● Collected data
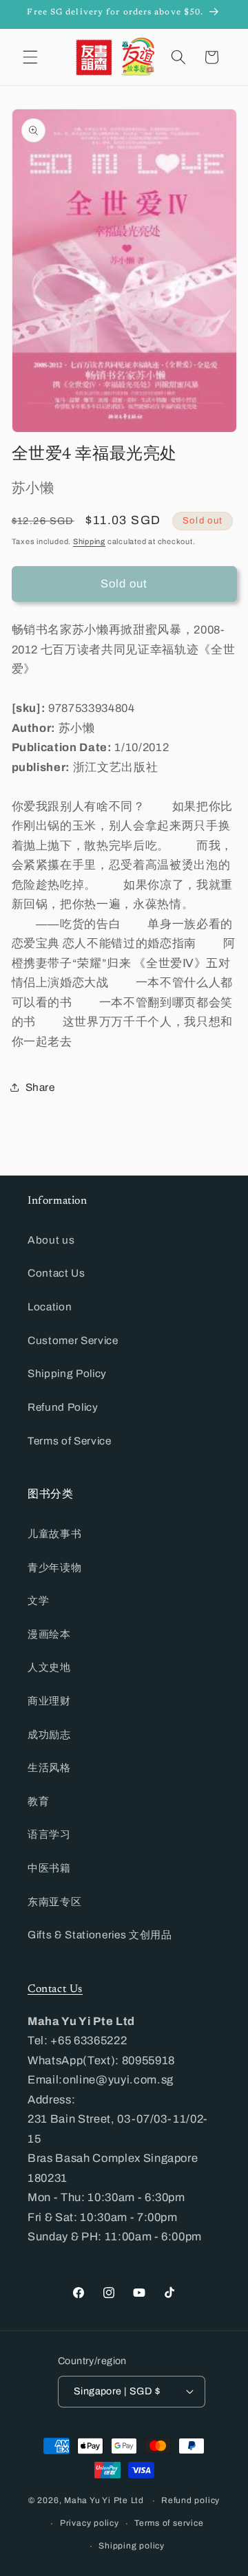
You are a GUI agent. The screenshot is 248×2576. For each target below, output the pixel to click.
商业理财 (49, 1701)
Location (50, 1306)
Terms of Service (70, 1441)
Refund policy (190, 2500)
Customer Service (73, 1340)
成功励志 (49, 1734)
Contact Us (56, 1273)
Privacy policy (89, 2523)
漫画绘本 (49, 1634)
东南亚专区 (54, 1901)
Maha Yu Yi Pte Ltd (104, 2501)
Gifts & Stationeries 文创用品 (100, 1934)
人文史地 (49, 1667)
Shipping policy (132, 2546)
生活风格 (49, 1767)
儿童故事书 (54, 1533)
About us (51, 1240)
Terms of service (168, 2523)
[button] (30, 57)
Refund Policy (63, 1407)
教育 (38, 1801)
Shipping (89, 541)
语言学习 (49, 1834)
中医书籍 (49, 1868)
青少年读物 (54, 1567)
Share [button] (40, 1087)
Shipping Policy (67, 1373)
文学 (38, 1600)
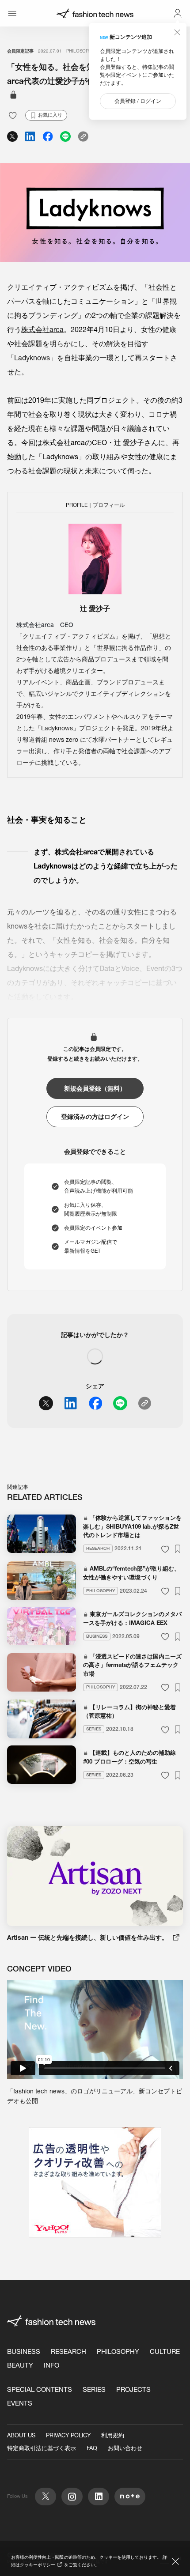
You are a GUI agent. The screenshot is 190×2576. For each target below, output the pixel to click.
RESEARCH (68, 2351)
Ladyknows (32, 357)
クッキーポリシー (37, 2565)
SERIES (94, 2389)
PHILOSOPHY (80, 51)
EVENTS (19, 2403)
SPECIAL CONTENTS (39, 2389)
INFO (51, 2365)
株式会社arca (42, 329)
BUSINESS (23, 2351)
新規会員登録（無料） (95, 1088)
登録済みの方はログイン (95, 1117)
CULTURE (165, 2351)
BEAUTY (20, 2365)
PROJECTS (133, 2389)
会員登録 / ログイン (137, 101)
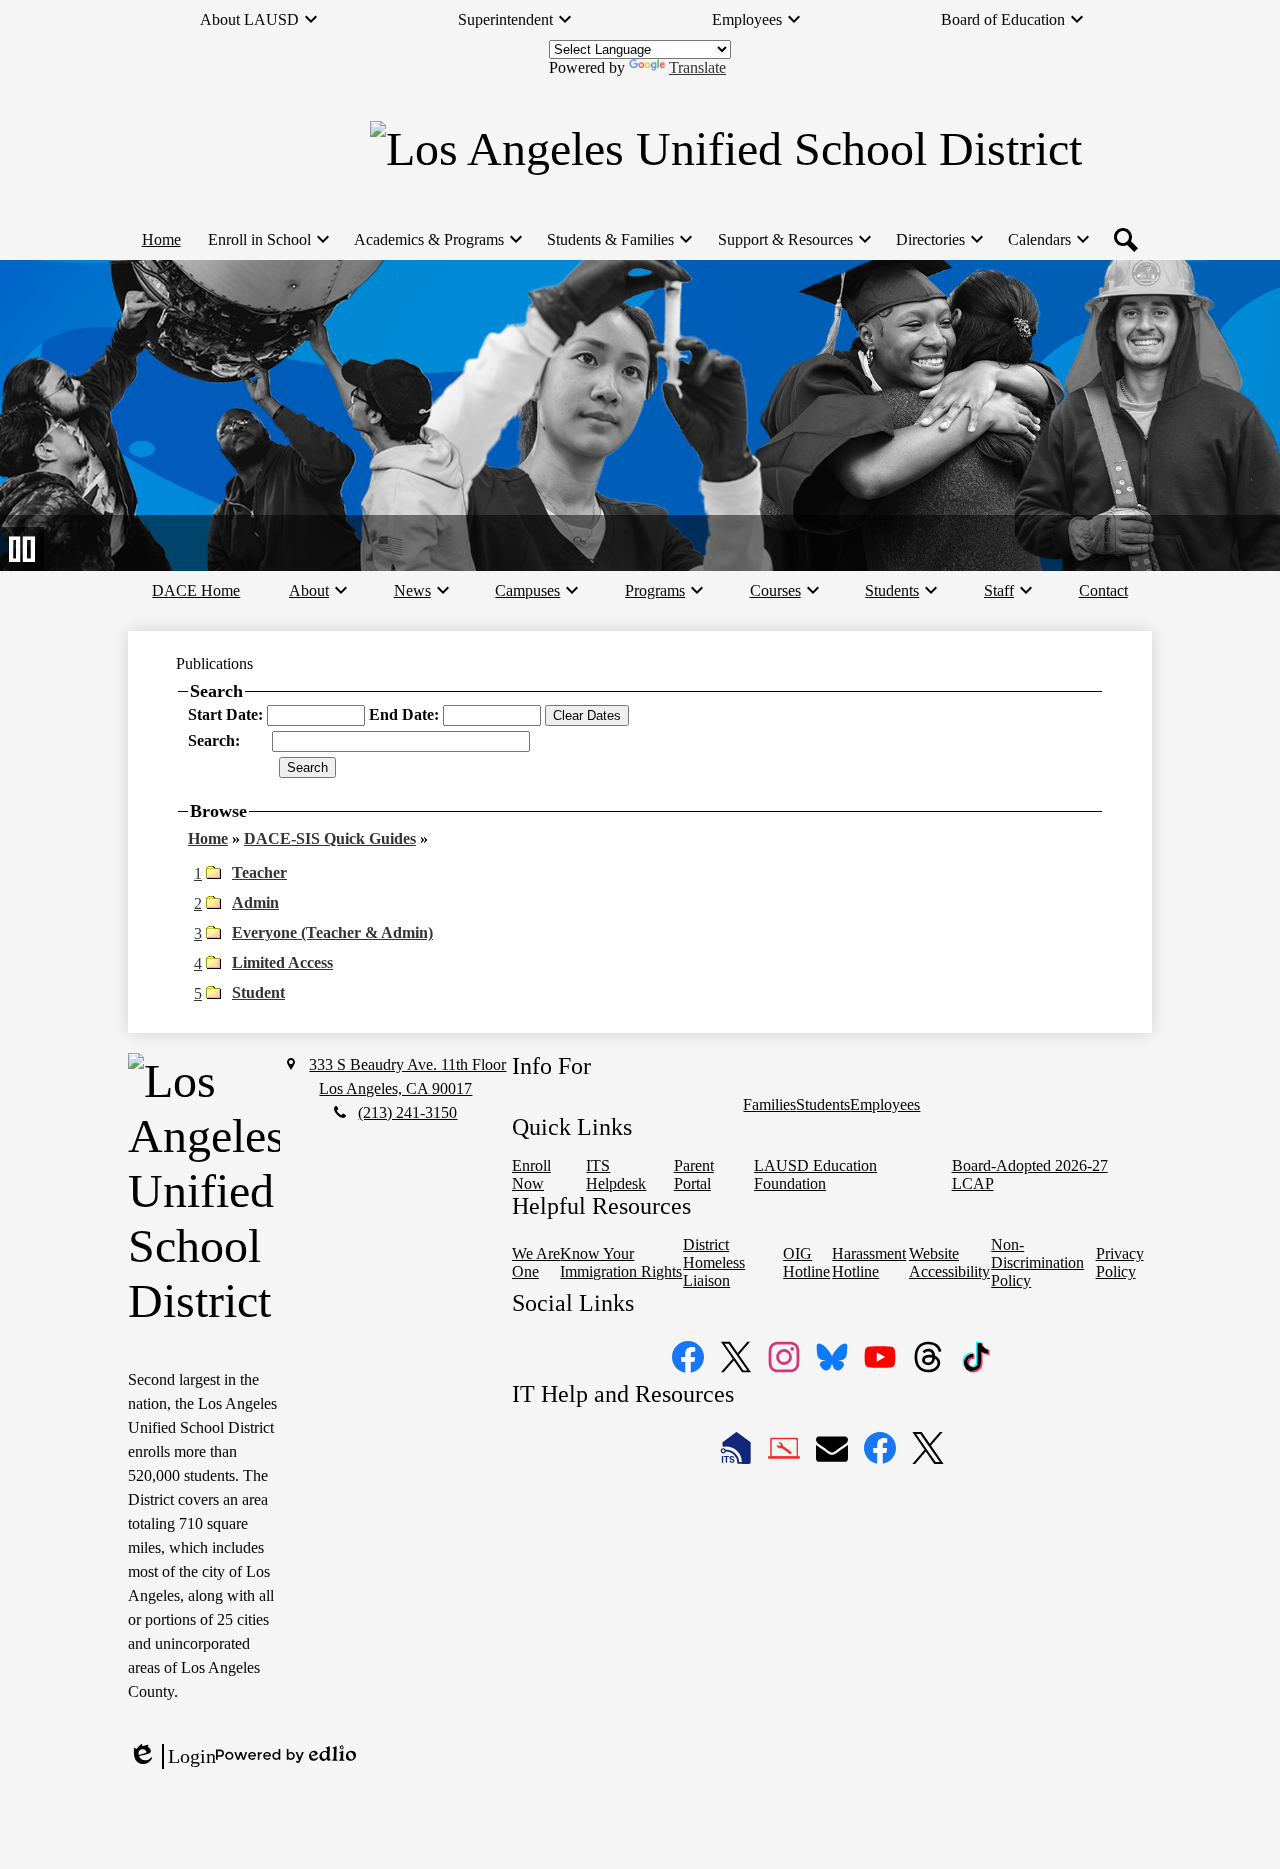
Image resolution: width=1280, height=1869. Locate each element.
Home (208, 838)
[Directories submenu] (938, 240)
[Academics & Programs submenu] (437, 240)
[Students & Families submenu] (618, 240)
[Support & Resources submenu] (793, 240)
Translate (697, 67)
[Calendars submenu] (1047, 240)
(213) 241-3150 (407, 1112)
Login (172, 1757)
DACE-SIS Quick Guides (330, 838)
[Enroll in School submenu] (267, 240)
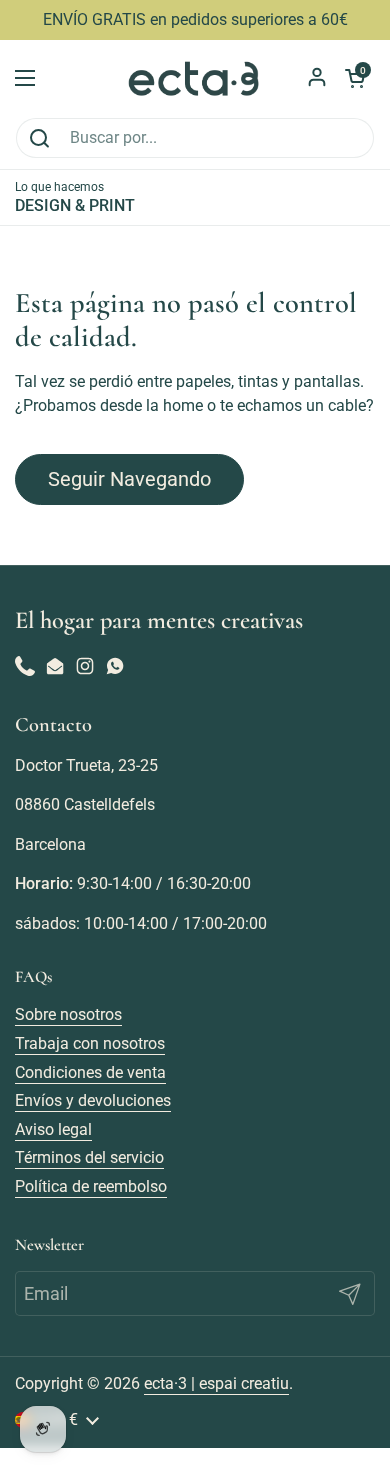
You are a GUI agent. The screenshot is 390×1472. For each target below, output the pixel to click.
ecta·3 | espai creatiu (216, 1383)
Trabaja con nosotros (90, 1043)
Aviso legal (53, 1129)
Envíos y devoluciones (93, 1100)
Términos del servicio (89, 1157)
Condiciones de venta (90, 1072)
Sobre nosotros (68, 1014)
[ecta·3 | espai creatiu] (195, 78)
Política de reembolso (91, 1186)
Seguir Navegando (129, 479)
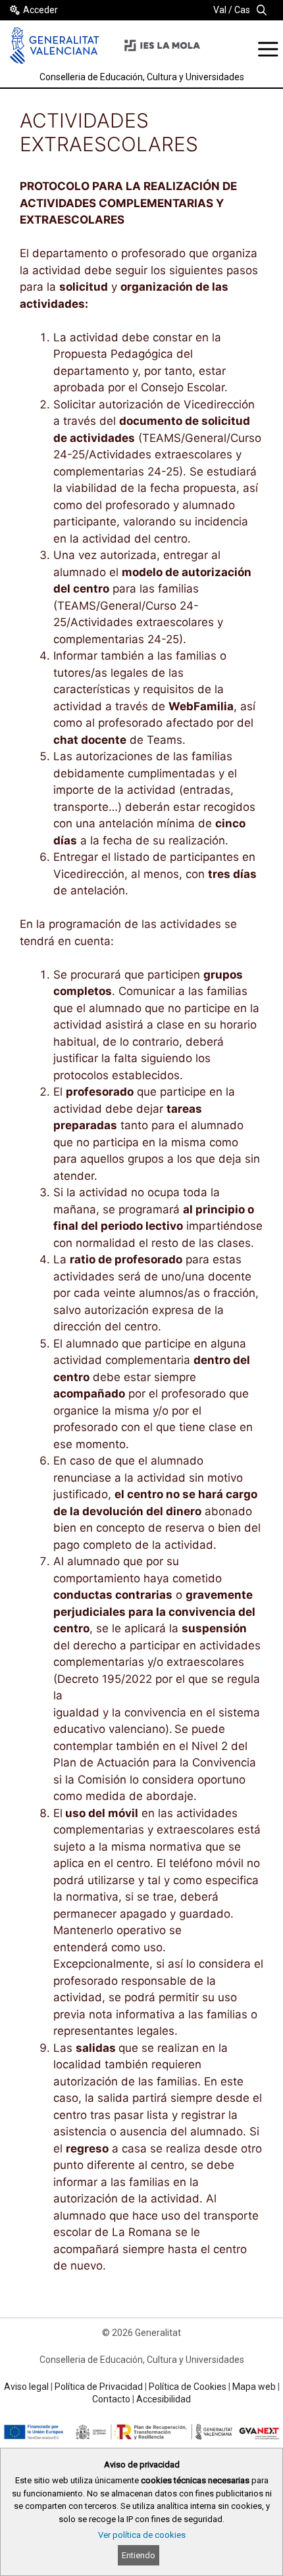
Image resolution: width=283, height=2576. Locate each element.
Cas (242, 10)
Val (219, 10)
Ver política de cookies (142, 2535)
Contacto (111, 2399)
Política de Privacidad (99, 2386)
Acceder (40, 10)
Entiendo (138, 2555)
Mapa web (254, 2386)
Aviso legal (26, 2386)
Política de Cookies (187, 2386)
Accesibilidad (163, 2399)
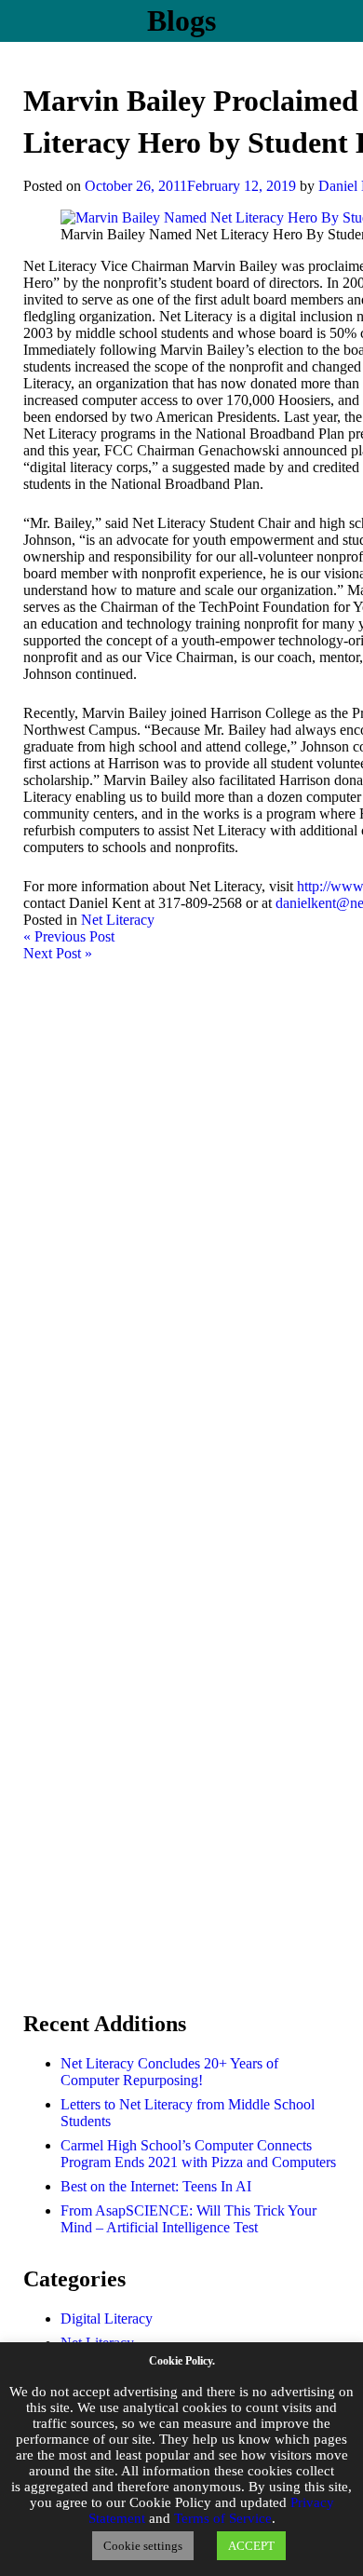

● WORK INSTRUCTION
Copy the stretch of the records above that runs from the line with "You are a GUI agent. The screenshot is 190×2576." through the line with "新規会員登録（無料） (95, 1088)". Both end lines belong in the copy, and nothing else does.

● SOLUTION TO THIS TASK
You are a GUI agent. The screenshot is 190×2576. For each target below, output the pixel to click.
RESEARCH (68, 2351)
Ladyknows (32, 357)
クッキーポリシー (37, 2565)
SERIES (94, 2389)
PHILOSOPHY (80, 51)
EVENTS (19, 2403)
SPECIAL CONTENTS (39, 2389)
INFO (51, 2365)
株式会社arca (42, 329)
BUSINESS (23, 2351)
新規会員登録（無料） (95, 1088)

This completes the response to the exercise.